The idea is to have per edition dataframe (and also supplement dataframe), all the information (which currently is splitted across several dataframes) in one. 


This notebook will store the final dataframes in results_NLS directory, and their name schema will be **final_eb_< NUM_EDITION >_dataframe**.

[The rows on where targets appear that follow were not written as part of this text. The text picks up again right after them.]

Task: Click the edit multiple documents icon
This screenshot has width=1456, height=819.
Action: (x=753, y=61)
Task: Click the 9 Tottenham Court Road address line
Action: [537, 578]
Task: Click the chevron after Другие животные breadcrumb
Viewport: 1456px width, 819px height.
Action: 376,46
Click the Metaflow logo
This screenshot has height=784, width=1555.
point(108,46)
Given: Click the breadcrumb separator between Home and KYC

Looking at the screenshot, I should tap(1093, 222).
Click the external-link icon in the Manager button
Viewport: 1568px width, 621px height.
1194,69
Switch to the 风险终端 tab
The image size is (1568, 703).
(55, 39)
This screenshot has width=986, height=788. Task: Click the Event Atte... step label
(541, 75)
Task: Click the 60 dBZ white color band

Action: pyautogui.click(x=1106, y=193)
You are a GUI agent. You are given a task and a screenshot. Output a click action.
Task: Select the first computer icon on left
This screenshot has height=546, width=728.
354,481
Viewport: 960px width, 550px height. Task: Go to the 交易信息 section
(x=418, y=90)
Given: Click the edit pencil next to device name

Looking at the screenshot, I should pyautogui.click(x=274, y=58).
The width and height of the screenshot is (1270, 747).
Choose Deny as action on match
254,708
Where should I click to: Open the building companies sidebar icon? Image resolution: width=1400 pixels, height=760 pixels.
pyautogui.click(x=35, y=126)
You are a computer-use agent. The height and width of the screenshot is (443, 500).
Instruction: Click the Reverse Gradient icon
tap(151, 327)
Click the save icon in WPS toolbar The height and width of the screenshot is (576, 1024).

Per entry in these new dataframes we will have the following columns (see an example of one entry of the first edition):

- MMSID:                                              
- editionTitle:                          First edition, 1771, Volume 1, A-B
- editor:                                                  Smellie, William
- editor_date:                                                   1740-1795
- genre:                                                       encyclopedia
- language:                                                             eng
- termsOfAddress:                                                       NaN
- numberOfPages:                                                        832
- physicalDescription:               3 v., 160 plates : ill. ; 26 cm. (4to)
- place:                                                         Edinburgh
- publisher:              Printed for A. Bell and C. Macfarquhar; and so...
- referencedBy:           [Alston, R.C.  Engl. language III, 560, ESTC T...
- shelfLocator:                                                        EB.1
- editionSubTitle:        Illustrated with one hundred and sixty copperp...
- volumeTitle:            Encyclopaedia Britannica; or, A dictionary of ...
- year:                                                                1771
- volumeId:                                                       144133901
- metsXML:                                               144133901-mets.xml
- permanentURL:                            https://digital.nls.uk/144133901
- publisherPersons:                     [C. Macfarquhar, Colin Macfarquhar]
- volumeNum:                                                              1
- letters:                                                              A-B
- part:                                                                   0
- editionNum:                                                             1
- supplementTitle:                                                         
- supplementSubTitle:                                                      
- supplementsTo:                                                         []
- numberOfVolumes:                                                        6
- term:                                                                  OR
- definition:             A NEW A D I C T I A A, the name of several riv...
- relatedTerms:                                                          []
- header:                                           EncyclopaediaBritannica
- startsAt:                                                              15
- endsAt:                                                                15
- numberOfTerms:                                                         22
- numberOfWords:                                                         54
- positionPage:                                                           0
- typeTerm:                                                         Article
- altoXML:                                  144133901/alto/188082904.34.xml

### Loading the necessary libraries

In [25]:
import rdflib
from rdflib.extras.external_graph_libs import rdflib_to_networkx_multidigraph
import networkx as nx
import matplotlib.pyplot as pl
from rdflib import Graph, Namespace, Literal
from rdflib.plugins.sparql import prepareQuery

### Functions

### 1. Loading the graph

In [26]:
g = Graph()
g.parse("../../results_NLS/edition1st.ttl", format="ttl") 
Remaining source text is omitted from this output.